Neste domingo, teve mais um Inter x Grêmio. Novamente em Erechim, como no ano passado.
Só para manter o costume, vitória colorada. Há cerca de 10 anos o Inter não perde para o rival pelo campeonato gaúcho.
A verdade é que, há tempos, o tricolor da Azenha não é mais o mesmo.
Desde a ISL que quase levou à falência o time no começo da década de 2000, do centenário triste em 2003 e do rebaixamento em 2004, a autoestima gremista ficou afetada, de modo que fizeram uma festa de campeão do mundo em 2005 para um título de segunda divisão.

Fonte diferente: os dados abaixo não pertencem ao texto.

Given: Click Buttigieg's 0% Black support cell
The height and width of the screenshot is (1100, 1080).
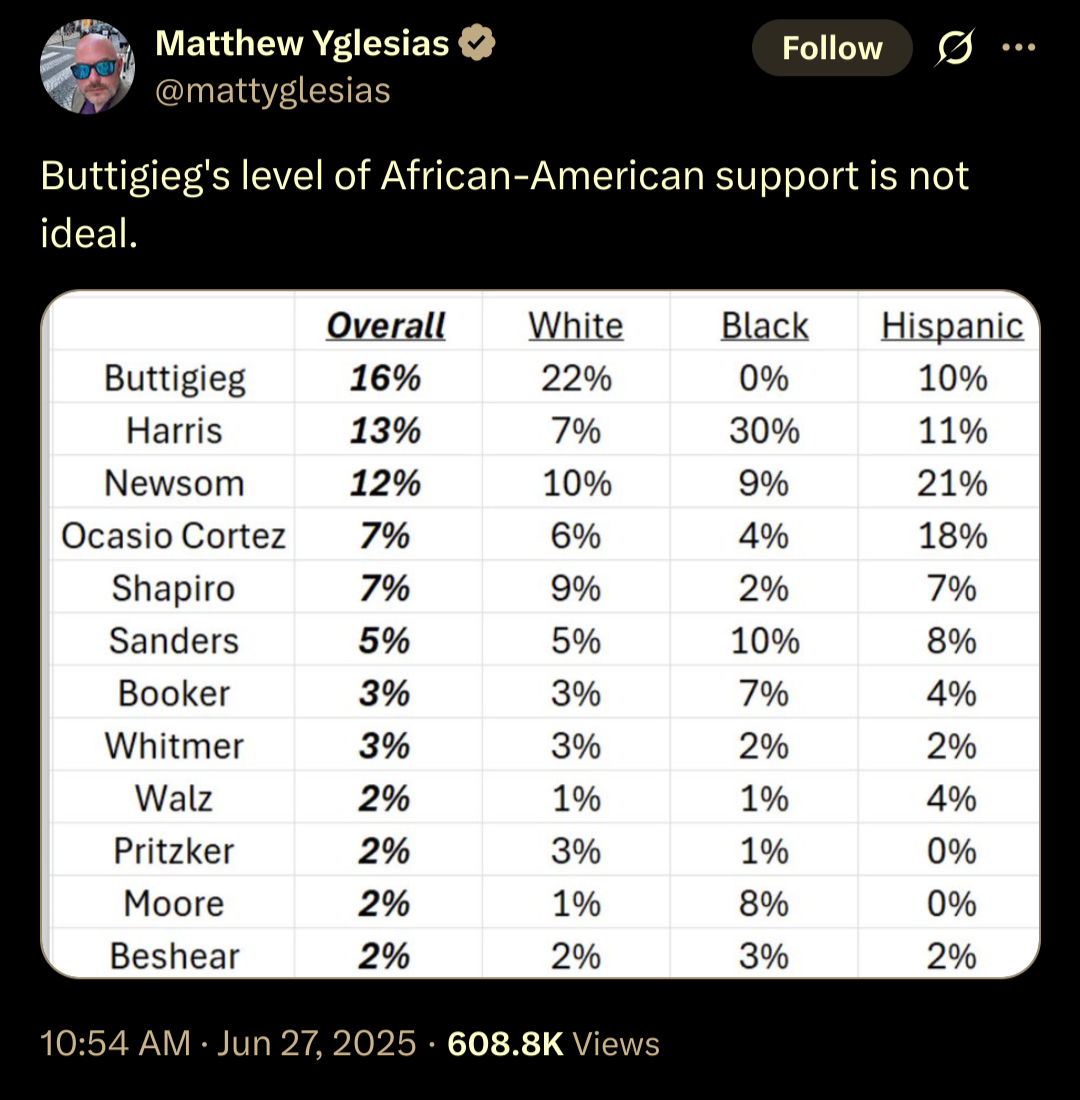Looking at the screenshot, I should [x=764, y=378].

Que fique bem claro que foi impressionante o jogo contra o Náutico, é verdade, mas ganhar a segunda divisão era apenas a obrigação do time que anteriormente já fora denominado “imortal”. Era uma coisa para ser feito esquecido, como fez o Palmeiras, por exemplo.

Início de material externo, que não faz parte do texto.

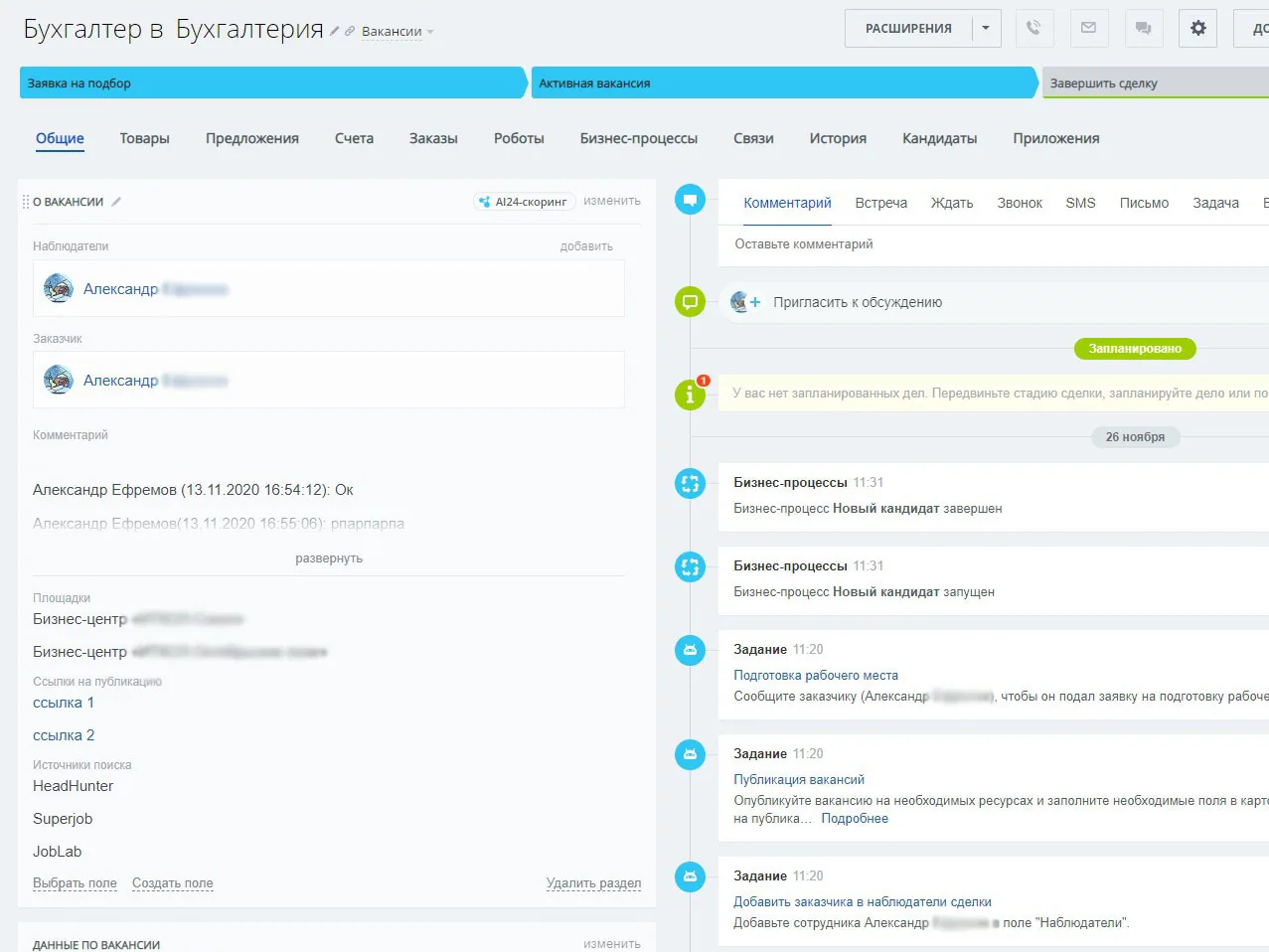The height and width of the screenshot is (952, 1269).
Task: Switch to the Кандидаты tab
Action: click(x=939, y=139)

Mas o tricolor preferiu, à época dizer que era melhor ser campeão da segunda divisão do que ser vice na primeira. E o que o Inter fez no ano seguinte: sendo vice na primeira (apesar que o STJD tirou o título do Colorado), distputou e foi campeão da América e do Mundo.
Em 2007 o Portoalegrense tirou forças do além e chegou até a final da libertadores com a campanha mais pífia da história: 7 derrotas. Mas os deuses do futebol não permitiram que fosse cometida uma injustiça, e o campeão, com a maior diferença da história, foi o Boca Juniors, de Palacios e Riquelme.
Enquanto o marketing do Inter, campeão de tudo, tem sido premiado, o rival não tem nem se ajudado.
As promessas de uma arena na zona norte (que seria na visão utópica dos dirigentes o estádio de Porto Alegre para a Copa), que há anos está só na maquete, também ajuda a dividir a torcida e diminuir ainda mais a autoestima.
A real é que as recentes administrações gremistas tem sido muito boas. Para nós, colorados.